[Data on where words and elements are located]
•••
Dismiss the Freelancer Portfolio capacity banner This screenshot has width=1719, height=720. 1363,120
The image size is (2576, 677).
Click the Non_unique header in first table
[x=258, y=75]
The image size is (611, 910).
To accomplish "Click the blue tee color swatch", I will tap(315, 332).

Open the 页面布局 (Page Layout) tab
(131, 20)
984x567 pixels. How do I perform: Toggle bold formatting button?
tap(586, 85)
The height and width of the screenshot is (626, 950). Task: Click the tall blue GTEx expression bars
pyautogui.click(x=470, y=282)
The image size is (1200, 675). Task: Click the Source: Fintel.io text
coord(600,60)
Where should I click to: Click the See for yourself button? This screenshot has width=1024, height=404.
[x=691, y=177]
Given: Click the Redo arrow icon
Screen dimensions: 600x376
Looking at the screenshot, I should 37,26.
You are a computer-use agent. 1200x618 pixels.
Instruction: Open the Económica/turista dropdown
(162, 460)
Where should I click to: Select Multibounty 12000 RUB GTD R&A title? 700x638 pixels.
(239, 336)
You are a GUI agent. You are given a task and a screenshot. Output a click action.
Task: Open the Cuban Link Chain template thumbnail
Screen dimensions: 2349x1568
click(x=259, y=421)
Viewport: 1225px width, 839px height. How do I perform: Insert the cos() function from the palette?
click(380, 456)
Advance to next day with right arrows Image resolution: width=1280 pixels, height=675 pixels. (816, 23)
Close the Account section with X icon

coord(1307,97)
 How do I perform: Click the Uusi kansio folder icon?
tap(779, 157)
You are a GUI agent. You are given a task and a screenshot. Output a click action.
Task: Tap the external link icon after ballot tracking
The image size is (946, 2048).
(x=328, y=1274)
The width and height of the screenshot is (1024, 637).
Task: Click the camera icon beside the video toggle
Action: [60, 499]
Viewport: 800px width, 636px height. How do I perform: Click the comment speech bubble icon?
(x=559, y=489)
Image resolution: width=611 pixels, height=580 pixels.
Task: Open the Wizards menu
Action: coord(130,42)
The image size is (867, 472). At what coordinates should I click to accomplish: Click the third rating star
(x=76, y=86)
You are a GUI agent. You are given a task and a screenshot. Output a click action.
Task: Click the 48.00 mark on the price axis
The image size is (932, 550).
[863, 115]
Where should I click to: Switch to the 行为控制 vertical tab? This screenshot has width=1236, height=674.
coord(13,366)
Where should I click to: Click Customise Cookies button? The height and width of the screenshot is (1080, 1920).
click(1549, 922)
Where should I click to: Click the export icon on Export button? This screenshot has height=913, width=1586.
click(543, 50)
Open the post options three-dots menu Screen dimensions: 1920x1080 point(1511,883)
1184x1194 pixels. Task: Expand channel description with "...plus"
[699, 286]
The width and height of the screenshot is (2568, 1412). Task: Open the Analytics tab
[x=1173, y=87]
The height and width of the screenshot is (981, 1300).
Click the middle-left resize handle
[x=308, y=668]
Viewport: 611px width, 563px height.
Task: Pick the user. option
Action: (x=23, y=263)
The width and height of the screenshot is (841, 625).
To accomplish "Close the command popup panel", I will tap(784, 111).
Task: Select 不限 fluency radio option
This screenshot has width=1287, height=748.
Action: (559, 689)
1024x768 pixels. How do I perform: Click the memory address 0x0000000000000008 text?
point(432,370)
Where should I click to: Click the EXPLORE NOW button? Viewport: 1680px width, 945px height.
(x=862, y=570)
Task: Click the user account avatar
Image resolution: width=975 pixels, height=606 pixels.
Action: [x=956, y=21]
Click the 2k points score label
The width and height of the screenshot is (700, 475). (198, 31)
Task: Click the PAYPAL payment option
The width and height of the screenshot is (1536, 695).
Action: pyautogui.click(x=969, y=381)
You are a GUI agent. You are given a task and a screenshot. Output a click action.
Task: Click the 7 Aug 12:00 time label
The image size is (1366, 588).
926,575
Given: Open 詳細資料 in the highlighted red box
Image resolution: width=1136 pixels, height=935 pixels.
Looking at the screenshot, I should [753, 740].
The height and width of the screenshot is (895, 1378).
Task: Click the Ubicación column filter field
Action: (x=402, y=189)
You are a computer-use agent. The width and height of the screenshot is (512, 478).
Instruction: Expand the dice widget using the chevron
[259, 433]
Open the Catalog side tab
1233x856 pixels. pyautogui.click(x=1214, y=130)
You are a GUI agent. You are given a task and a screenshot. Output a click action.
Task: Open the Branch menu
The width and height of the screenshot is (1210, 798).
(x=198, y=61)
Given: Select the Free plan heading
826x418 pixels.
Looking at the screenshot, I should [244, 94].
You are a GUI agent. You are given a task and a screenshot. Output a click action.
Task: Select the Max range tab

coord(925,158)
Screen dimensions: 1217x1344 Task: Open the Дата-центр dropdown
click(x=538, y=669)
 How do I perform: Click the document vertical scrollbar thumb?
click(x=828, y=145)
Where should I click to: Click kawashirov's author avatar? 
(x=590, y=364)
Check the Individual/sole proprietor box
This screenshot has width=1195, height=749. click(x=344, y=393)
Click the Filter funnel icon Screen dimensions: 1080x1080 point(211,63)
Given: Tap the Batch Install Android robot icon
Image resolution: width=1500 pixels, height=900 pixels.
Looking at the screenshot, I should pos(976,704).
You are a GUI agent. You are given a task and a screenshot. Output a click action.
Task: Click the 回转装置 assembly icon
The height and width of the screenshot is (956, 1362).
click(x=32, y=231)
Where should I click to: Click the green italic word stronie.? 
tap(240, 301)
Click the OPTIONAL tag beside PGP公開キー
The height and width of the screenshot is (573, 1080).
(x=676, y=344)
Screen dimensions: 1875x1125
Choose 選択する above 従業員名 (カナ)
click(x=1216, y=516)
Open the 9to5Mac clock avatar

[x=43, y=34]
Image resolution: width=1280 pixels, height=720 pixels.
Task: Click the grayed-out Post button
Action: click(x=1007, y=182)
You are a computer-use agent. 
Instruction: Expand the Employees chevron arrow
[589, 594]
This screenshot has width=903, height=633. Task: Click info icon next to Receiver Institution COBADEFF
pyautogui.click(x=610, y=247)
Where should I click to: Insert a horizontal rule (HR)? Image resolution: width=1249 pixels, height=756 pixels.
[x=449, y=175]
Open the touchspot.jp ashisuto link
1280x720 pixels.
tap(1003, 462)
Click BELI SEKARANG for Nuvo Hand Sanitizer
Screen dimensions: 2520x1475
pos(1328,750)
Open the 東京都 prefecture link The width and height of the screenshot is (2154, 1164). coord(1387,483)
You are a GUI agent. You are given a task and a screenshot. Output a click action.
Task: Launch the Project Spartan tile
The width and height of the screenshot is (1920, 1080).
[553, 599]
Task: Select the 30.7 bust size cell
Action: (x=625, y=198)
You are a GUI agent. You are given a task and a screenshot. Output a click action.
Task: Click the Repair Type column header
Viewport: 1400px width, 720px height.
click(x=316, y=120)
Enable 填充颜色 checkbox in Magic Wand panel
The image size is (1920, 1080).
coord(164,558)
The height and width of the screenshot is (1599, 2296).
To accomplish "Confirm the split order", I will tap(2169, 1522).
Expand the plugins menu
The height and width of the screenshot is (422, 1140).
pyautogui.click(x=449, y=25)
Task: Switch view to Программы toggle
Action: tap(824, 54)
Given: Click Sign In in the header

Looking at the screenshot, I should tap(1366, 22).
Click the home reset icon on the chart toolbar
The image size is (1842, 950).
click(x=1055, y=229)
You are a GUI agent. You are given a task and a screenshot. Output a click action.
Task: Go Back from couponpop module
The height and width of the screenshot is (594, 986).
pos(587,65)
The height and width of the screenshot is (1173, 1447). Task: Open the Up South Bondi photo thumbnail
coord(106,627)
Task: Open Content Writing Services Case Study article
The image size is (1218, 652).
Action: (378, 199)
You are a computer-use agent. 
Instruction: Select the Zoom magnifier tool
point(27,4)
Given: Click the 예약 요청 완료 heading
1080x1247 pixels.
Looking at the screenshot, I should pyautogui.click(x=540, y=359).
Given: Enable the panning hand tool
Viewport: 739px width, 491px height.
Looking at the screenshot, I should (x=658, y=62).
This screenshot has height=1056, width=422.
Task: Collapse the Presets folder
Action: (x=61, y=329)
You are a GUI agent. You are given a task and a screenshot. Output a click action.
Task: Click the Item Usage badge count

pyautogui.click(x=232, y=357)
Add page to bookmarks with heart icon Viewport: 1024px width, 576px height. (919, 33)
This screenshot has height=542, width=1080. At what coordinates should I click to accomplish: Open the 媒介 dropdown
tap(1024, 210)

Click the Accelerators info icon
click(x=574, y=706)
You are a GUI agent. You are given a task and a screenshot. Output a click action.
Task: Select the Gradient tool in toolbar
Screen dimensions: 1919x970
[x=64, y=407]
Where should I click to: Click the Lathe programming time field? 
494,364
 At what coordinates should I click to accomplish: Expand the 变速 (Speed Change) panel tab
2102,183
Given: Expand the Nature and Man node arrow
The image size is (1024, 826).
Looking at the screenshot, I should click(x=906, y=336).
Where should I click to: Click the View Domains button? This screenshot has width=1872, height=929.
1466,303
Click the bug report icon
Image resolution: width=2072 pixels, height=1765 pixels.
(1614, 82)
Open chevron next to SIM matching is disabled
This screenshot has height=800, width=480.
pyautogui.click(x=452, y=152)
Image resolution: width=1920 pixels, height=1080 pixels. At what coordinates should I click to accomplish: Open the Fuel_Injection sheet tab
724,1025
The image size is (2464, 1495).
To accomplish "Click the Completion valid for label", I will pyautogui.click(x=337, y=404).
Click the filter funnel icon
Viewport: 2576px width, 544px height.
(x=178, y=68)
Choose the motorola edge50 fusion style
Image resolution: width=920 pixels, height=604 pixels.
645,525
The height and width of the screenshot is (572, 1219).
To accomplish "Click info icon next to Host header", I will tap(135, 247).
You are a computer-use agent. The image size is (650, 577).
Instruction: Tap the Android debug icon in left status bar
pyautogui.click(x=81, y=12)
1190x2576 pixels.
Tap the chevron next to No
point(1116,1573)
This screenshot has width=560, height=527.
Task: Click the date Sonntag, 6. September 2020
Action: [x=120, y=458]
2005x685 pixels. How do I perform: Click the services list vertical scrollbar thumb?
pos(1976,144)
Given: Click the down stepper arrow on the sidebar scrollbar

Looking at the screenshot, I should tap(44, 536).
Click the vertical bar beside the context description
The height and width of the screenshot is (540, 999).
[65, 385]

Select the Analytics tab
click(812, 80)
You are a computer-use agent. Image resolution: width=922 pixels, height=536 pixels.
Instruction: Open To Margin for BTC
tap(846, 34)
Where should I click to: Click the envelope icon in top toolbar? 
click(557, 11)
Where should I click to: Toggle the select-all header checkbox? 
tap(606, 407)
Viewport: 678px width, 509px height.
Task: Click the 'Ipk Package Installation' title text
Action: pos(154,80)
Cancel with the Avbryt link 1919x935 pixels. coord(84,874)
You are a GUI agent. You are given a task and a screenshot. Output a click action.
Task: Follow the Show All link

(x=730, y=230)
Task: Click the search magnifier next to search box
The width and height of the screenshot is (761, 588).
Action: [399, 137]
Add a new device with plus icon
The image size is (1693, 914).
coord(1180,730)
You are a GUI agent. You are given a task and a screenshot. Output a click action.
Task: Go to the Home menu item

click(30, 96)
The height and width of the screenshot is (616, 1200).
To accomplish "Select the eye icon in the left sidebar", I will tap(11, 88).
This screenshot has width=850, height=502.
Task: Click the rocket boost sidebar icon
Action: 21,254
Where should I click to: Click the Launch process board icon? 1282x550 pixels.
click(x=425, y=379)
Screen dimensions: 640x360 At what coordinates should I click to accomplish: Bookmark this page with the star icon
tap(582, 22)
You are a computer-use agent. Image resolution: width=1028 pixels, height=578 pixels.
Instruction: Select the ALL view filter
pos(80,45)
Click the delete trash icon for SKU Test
•••
WORK TO COMPLETE:
Copy out the data from the start through the line that contains "tap(586, 85)", reproducing each line verbatim.

EXPECTED OUTPUT:
Dismiss the Freelancer Portfolio capacity banner This screenshot has width=1719, height=720. 1363,120
The image size is (2576, 677).
Click the Non_unique header in first table
[x=258, y=75]
The image size is (611, 910).
To accomplish "Click the blue tee color swatch", I will tap(315, 332).

Open the 页面布局 (Page Layout) tab
(131, 20)
984x567 pixels. How do I perform: Toggle bold formatting button?
tap(586, 85)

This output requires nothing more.